GEn.A : c’est la génération engagée qui invente le monde d’après. Chaque semaine, Trois Couleurs part à sa rencontre pour tirer le portrait de jeunes artistes résistant.e.s, passionnant.e.s, exalté.e.s. Aujourd’hui, Uèle Lamore, musicienne et cheffe d’orchestre.
« J’ai été inspirée par le parcours de grands musiciens qui ont pris part à cette quête un peu métaphysique de « ce qui n’existe pas encore et doit être créé ». »

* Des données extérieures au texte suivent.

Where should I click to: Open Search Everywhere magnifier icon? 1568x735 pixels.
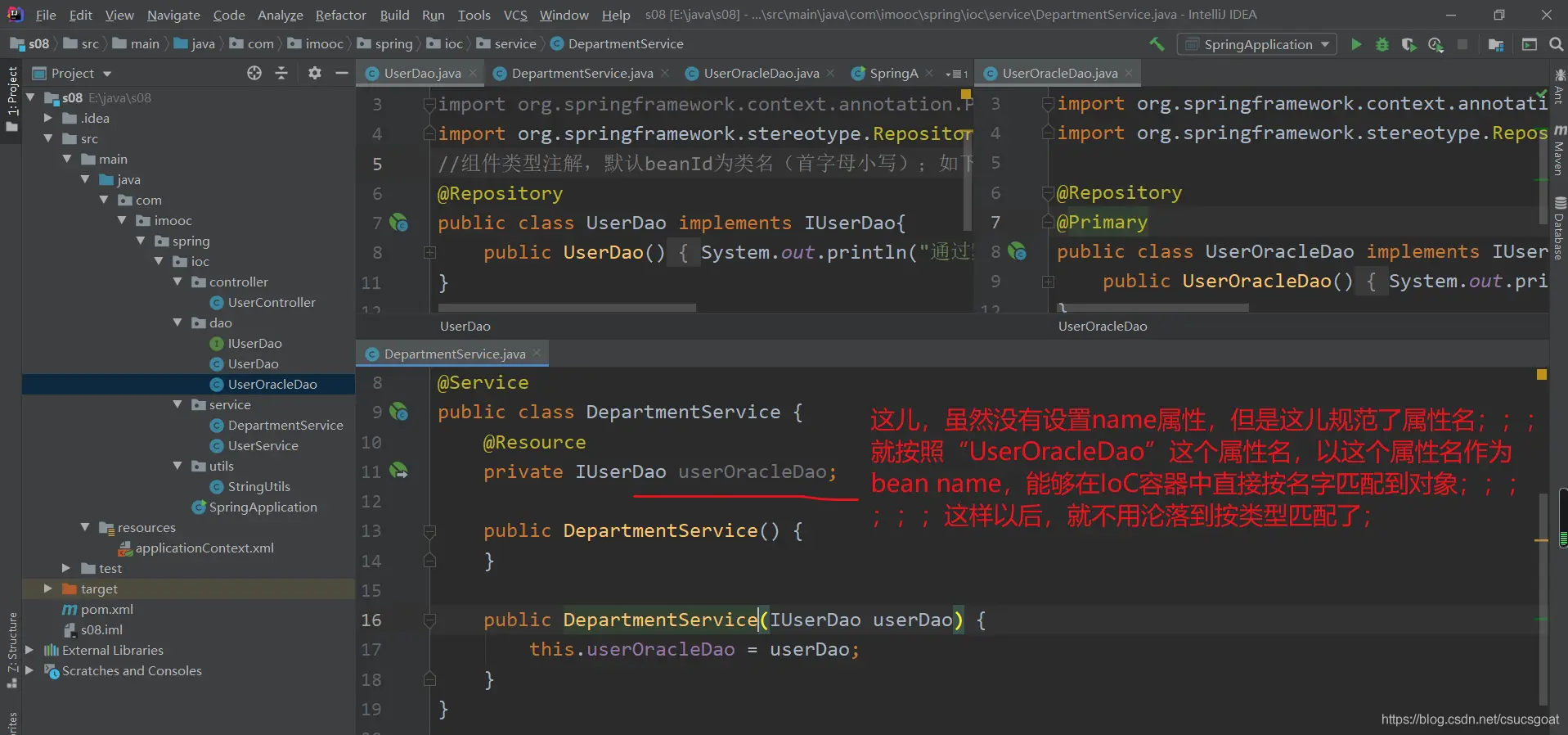click(1556, 44)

Après plusieurs EP (Tracks, composé avec des sons recueillis à Kyoto, voir ci-dessous, ou Heqet’s Shadow : Return Of Glycon, pour lequel elle a utilisé l’intelligence artificielle), la jeune musicienne et cheffe d’orchestre met les dernière touches à son premier album, Loom, qu’elle jouera sur scène en janvier 2022 à la Gaîté Lyrique. Elle a également composé la BO du premier film d’Aïssa Maïga, Marcher sur l’eau, attendu le 30 novembre – un titre qui correspond bien à ce qui guide son travail : l’exploration.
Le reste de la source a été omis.